電網郊外散歩道

本と音楽を片手に、電網郊外を散歩する風情で身辺の出来事を記録。退職後は果樹園農業と野菜作りにも取り組んでいます。

やっぱり録音は良いほうがありがたい

2007年04月13日 21時46分10秒 | クラシック音楽
歴史的な名演奏として記録された一回限りの演奏会のすごさもわからないではないのですが、やっぱり録音は良いほうがありがたいです。ねぼけたような音よりも明瞭な音、ぎすぎすした音よりも豊かな音、そしてのっぺりした平板な音よりも各楽器の配置が聞き取れる音。そんな録音が好ましいと感じます。演奏も大事、録音も大事。音楽LPやCDを収集する者としての、実は本音の部分かも。

ただし、録音談義は難しい。録音のよしあしについても、どうも普遍性のある定義が難しいようです。自分はこう感じた、ということしかいえません。

まだ若い頃に、許可を得てオーケストラの生録音に挑戦したことがありますが、手持ちの機材を寄せ集め、何本かのコンデンサ・マイクロホンを立ててミキサーでミキシングし、録音したテープをプレイバックすると、なんとも情けない録音です。機材の差、マイクセッティングの差、ミキシング技術の差、会場の音響のとらえ方の差などなど、素人とプロの差をいやというほど感じました。

しかし、逆に言えば、そのレベルの録音のよしあしは、素人にもはっきりわかる、ということです。
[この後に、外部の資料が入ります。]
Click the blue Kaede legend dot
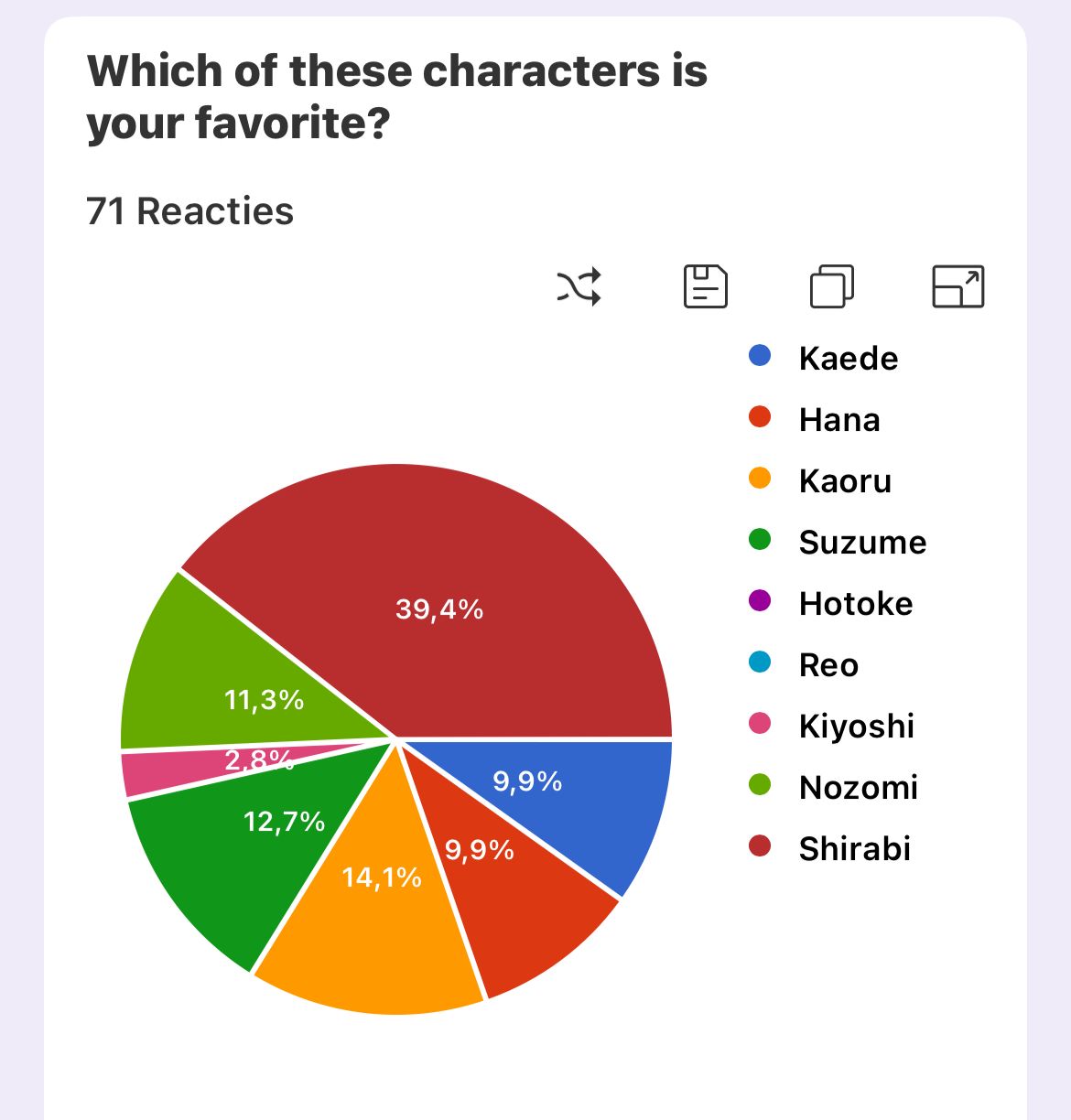(x=760, y=356)
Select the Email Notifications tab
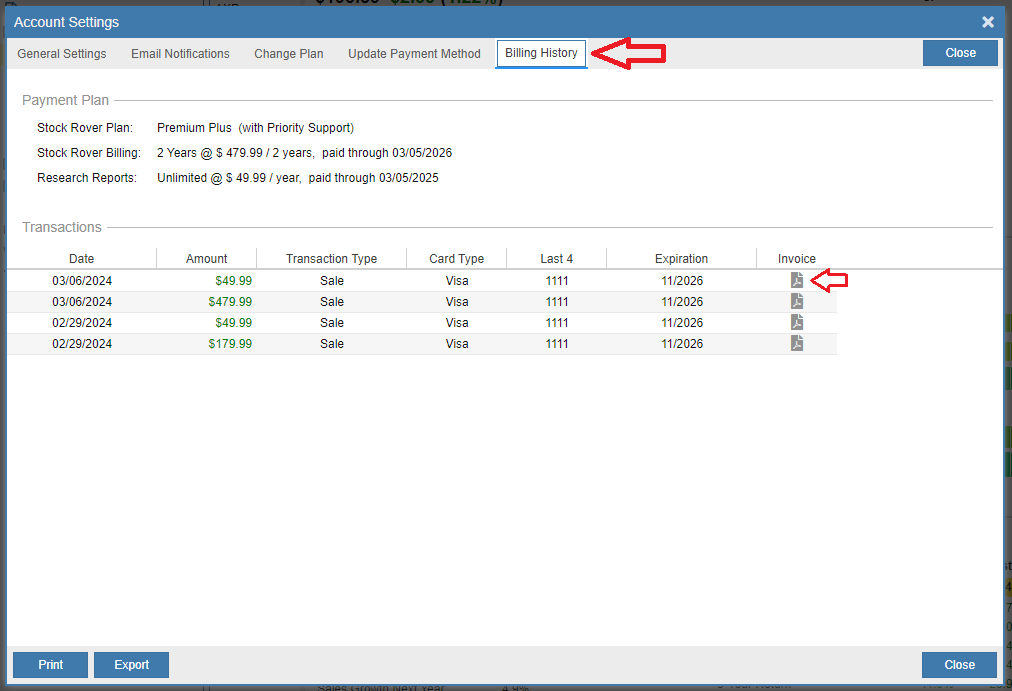Viewport: 1012px width, 691px height. pyautogui.click(x=180, y=54)
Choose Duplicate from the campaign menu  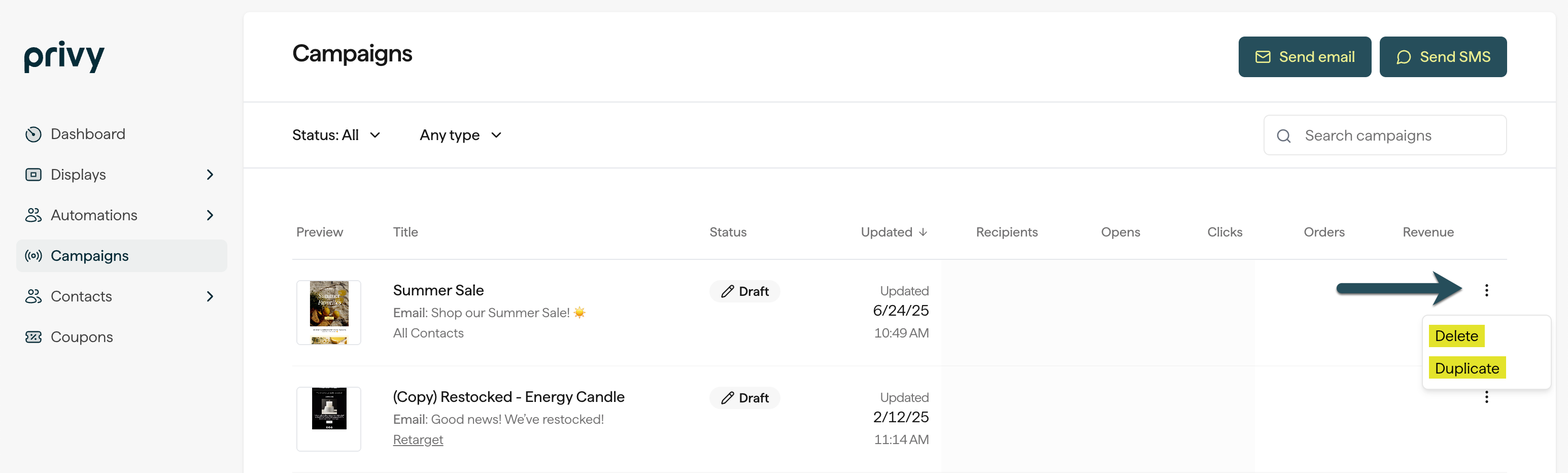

ほぼ同時代のAの録音とBの録音の違いは素人には難しいですが、1940年代の録音と1990年代の録音の違いは明瞭です。注意して聞けば、1960年代の録音が、やや古びて聞こえることも、認識できることです。

また、1960年代の録音は、演奏が素晴らしい場合には、しばらくすると気にならなくなってしまう。1940年代の歴史的録音は、資料的に聴く場合は別ですが、残念ながら聴いて楽しむには音の貧弱さを最後まで意識してしまう。そんな違いも感じます。